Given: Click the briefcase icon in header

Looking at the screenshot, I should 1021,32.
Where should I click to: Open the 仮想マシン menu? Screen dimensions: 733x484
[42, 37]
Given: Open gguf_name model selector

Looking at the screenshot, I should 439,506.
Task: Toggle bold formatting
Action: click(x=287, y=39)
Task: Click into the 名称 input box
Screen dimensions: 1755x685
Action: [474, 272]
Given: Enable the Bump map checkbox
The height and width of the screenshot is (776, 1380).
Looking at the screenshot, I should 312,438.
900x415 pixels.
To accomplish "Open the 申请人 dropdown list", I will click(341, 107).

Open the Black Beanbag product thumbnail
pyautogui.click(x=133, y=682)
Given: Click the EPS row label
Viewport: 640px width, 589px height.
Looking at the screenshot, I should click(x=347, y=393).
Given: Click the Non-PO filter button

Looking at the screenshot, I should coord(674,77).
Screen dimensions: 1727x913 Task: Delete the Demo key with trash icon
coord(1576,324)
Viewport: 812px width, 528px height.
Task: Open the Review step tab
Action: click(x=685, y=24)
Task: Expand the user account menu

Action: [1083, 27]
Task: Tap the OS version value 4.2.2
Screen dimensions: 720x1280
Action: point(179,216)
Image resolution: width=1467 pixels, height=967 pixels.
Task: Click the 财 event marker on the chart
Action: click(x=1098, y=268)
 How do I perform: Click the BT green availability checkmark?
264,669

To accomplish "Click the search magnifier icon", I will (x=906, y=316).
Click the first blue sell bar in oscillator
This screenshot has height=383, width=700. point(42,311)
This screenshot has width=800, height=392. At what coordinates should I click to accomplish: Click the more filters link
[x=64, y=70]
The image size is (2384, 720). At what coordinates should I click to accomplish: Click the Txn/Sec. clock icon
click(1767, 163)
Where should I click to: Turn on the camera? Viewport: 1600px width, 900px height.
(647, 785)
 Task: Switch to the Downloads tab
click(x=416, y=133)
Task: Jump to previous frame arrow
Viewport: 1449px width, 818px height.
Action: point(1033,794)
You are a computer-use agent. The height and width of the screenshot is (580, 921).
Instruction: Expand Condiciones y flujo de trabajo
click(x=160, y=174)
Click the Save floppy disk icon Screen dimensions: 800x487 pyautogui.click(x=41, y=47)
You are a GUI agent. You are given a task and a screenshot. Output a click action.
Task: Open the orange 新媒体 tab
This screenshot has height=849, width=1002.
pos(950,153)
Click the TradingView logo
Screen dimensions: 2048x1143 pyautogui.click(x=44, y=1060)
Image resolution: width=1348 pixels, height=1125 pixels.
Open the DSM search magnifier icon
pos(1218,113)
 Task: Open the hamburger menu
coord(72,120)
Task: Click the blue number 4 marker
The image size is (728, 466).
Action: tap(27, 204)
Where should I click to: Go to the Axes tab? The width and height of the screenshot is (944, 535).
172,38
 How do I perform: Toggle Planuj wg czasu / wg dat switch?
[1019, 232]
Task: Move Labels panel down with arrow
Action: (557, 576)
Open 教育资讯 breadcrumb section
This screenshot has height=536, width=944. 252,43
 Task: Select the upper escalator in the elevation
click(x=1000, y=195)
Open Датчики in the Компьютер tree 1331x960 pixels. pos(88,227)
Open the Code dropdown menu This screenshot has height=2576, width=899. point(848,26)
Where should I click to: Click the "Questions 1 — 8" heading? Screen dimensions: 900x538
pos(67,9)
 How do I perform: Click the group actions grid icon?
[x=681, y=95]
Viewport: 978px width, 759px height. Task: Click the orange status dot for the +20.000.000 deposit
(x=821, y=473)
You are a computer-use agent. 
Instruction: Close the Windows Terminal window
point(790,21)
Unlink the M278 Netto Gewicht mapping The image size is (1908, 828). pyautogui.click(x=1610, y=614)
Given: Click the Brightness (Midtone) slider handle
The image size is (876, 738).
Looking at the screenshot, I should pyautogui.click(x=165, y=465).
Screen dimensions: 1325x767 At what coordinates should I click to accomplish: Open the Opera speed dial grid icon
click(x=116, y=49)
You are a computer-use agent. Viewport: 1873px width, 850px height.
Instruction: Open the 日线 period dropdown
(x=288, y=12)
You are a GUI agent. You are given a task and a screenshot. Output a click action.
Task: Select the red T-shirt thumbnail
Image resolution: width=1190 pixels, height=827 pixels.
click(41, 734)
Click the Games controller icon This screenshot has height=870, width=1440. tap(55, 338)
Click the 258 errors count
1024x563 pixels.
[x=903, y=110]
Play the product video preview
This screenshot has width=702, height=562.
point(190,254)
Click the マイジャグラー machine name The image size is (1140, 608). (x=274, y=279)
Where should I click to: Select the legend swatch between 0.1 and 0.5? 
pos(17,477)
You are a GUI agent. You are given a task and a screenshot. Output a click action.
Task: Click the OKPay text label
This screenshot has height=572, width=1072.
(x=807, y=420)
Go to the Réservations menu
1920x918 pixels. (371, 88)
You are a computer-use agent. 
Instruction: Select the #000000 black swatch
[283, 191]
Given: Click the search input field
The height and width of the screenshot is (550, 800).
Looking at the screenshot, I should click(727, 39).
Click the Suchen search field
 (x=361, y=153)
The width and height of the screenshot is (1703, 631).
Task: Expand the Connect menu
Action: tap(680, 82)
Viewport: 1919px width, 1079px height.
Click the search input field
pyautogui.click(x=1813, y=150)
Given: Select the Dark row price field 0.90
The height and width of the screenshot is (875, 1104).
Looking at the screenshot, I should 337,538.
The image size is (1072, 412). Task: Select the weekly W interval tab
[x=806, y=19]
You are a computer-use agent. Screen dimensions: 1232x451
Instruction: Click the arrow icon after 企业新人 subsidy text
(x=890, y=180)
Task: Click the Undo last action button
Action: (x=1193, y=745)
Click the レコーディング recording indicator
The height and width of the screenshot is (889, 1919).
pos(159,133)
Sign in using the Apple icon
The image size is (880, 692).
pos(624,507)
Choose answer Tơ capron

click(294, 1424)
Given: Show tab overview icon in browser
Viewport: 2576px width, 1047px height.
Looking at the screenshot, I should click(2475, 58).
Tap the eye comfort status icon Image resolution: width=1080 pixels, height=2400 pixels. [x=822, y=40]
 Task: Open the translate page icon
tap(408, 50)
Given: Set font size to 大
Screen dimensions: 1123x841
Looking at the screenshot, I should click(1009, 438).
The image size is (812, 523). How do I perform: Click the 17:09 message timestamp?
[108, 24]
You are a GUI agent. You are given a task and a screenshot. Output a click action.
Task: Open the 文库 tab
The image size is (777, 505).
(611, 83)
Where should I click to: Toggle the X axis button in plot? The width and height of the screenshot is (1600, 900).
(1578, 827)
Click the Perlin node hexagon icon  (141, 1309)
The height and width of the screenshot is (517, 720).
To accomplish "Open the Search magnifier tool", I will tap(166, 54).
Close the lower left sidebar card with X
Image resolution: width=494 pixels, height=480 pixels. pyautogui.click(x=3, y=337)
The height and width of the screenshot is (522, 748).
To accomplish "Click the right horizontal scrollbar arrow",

.....

**Assigned task:**
Once you have read the entries, write them all out again exactly.

**Solved problem:**
Given: Click the briefcase icon in header

Looking at the screenshot, I should 1021,32.
Where should I click to: Open the 仮想マシン menu? Screen dimensions: 733x484
[42, 37]
Given: Open gguf_name model selector

Looking at the screenshot, I should 439,506.
Task: Toggle bold formatting
Action: click(x=287, y=39)
Task: Click into the 名称 input box
Screen dimensions: 1755x685
Action: [474, 272]
Given: Enable the Bump map checkbox
The height and width of the screenshot is (776, 1380).
Looking at the screenshot, I should 312,438.
900x415 pixels.
To accomplish "Open the 申请人 dropdown list", I will click(341, 107).

Open the Black Beanbag product thumbnail
pyautogui.click(x=133, y=682)
Given: Click the EPS row label
Viewport: 640px width, 589px height.
Looking at the screenshot, I should click(x=347, y=393).
Given: Click the Non-PO filter button

Looking at the screenshot, I should coord(674,77).
Screen dimensions: 1727x913 Task: Delete the Demo key with trash icon
coord(1576,324)
Viewport: 812px width, 528px height.
Task: Open the Review step tab
Action: click(x=685, y=24)
Task: Expand the user account menu

Action: [1083, 27]
Task: Tap the OS version value 4.2.2
Screen dimensions: 720x1280
Action: point(179,216)
Image resolution: width=1467 pixels, height=967 pixels.
Task: Click the 财 event marker on the chart
Action: click(x=1098, y=268)
 How do I perform: Click the BT green availability checkmark?
264,669

To accomplish "Click the search magnifier icon", I will (x=906, y=316).
Click the first blue sell bar in oscillator
This screenshot has height=383, width=700. point(42,311)
This screenshot has width=800, height=392. At what coordinates should I click to accomplish: Click the more filters link
[x=64, y=70]
The image size is (2384, 720). At what coordinates should I click to accomplish: Click the Txn/Sec. clock icon
click(1767, 163)
Where should I click to: Turn on the camera? Viewport: 1600px width, 900px height.
(647, 785)
 Task: Switch to the Downloads tab
click(x=416, y=133)
Task: Jump to previous frame arrow
Viewport: 1449px width, 818px height.
Action: point(1033,794)
You are a computer-use agent. The height and width of the screenshot is (580, 921).
Instruction: Expand Condiciones y flujo de trabajo
click(x=160, y=174)
Click the Save floppy disk icon Screen dimensions: 800x487 pyautogui.click(x=41, y=47)
You are a GUI agent. You are given a task and a screenshot. Output a click action.
Task: Open the orange 新媒体 tab
This screenshot has height=849, width=1002.
pos(950,153)
Click the TradingView logo
Screen dimensions: 2048x1143 pyautogui.click(x=44, y=1060)
Image resolution: width=1348 pixels, height=1125 pixels.
Open the DSM search magnifier icon
pos(1218,113)
 Task: Open the hamburger menu
coord(72,120)
Task: Click the blue number 4 marker
The image size is (728, 466).
Action: tap(27, 204)
Where should I click to: Go to the Axes tab? The width and height of the screenshot is (944, 535).
172,38
 How do I perform: Toggle Planuj wg czasu / wg dat switch?
[1019, 232]
Task: Move Labels panel down with arrow
Action: (557, 576)
Open 教育资讯 breadcrumb section
This screenshot has height=536, width=944. 252,43
 Task: Select the upper escalator in the elevation
click(x=1000, y=195)
Open Датчики in the Компьютер tree 1331x960 pixels. pos(88,227)
Open the Code dropdown menu This screenshot has height=2576, width=899. point(848,26)
Where should I click to: Click the "Questions 1 — 8" heading? Screen dimensions: 900x538
pos(67,9)
 How do I perform: Click the group actions grid icon?
[x=681, y=95]
Viewport: 978px width, 759px height. Task: Click the orange status dot for the +20.000.000 deposit
(x=821, y=473)
You are a computer-use agent. 
Instruction: Close the Windows Terminal window
point(790,21)
Unlink the M278 Netto Gewicht mapping The image size is (1908, 828). pyautogui.click(x=1610, y=614)
Given: Click the Brightness (Midtone) slider handle
The image size is (876, 738).
Looking at the screenshot, I should pyautogui.click(x=165, y=465).
Screen dimensions: 1325x767 At what coordinates should I click to accomplish: Open the Opera speed dial grid icon
click(x=116, y=49)
You are a computer-use agent. Viewport: 1873px width, 850px height.
Instruction: Open the 日线 period dropdown
(x=288, y=12)
You are a GUI agent. You are given a task and a screenshot. Output a click action.
Task: Select the red T-shirt thumbnail
Image resolution: width=1190 pixels, height=827 pixels.
click(41, 734)
Click the Games controller icon This screenshot has height=870, width=1440. tap(55, 338)
Click the 258 errors count
1024x563 pixels.
[x=903, y=110]
Play the product video preview
This screenshot has width=702, height=562.
point(190,254)
Click the マイジャグラー machine name The image size is (1140, 608). (x=274, y=279)
Where should I click to: Select the legend swatch between 0.1 and 0.5? 
pos(17,477)
You are a GUI agent. You are given a task and a screenshot. Output a click action.
Task: Click the OKPay text label
This screenshot has height=572, width=1072.
(x=807, y=420)
Go to the Réservations menu
1920x918 pixels. (371, 88)
You are a computer-use agent. 
Instruction: Select the #000000 black swatch
[283, 191]
Given: Click the search input field
The height and width of the screenshot is (550, 800).
Looking at the screenshot, I should click(727, 39).
Click the Suchen search field
 (x=361, y=153)
The width and height of the screenshot is (1703, 631).
Task: Expand the Connect menu
Action: tap(680, 82)
Viewport: 1919px width, 1079px height.
Click the search input field
pyautogui.click(x=1813, y=150)
Given: Select the Dark row price field 0.90
The height and width of the screenshot is (875, 1104).
Looking at the screenshot, I should 337,538.
The image size is (1072, 412). Task: Select the weekly W interval tab
[x=806, y=19]
You are a computer-use agent. Screen dimensions: 1232x451
Instruction: Click the arrow icon after 企业新人 subsidy text
(x=890, y=180)
Task: Click the Undo last action button
Action: (x=1193, y=745)
Click the レコーディング recording indicator
The height and width of the screenshot is (889, 1919).
pos(159,133)
Sign in using the Apple icon
The image size is (880, 692).
pos(624,507)
Choose answer Tơ capron

click(294, 1424)
Given: Show tab overview icon in browser
Viewport: 2576px width, 1047px height.
Looking at the screenshot, I should click(2475, 58).
Tap the eye comfort status icon Image resolution: width=1080 pixels, height=2400 pixels. [x=822, y=40]
 Task: Open the translate page icon
tap(408, 50)
Given: Set font size to 大
Screen dimensions: 1123x841
Looking at the screenshot, I should click(1009, 438).
The image size is (812, 523). How do I perform: Click the 17:09 message timestamp?
[108, 24]
You are a GUI agent. You are given a task and a screenshot. Output a click action.
Task: Open the 文库 tab
The image size is (777, 505).
(611, 83)
Where should I click to: Toggle the X axis button in plot? The width and height of the screenshot is (1600, 900).
(1578, 827)
Click the Perlin node hexagon icon  (141, 1309)
The height and width of the screenshot is (517, 720).
To accomplish "Open the Search magnifier tool", I will tap(166, 54).
Close the lower left sidebar card with X
Image resolution: width=494 pixels, height=480 pixels. pyautogui.click(x=3, y=337)
The height and width of the screenshot is (522, 748).
To accomplish "Click the right horizontal scrollbar arrow",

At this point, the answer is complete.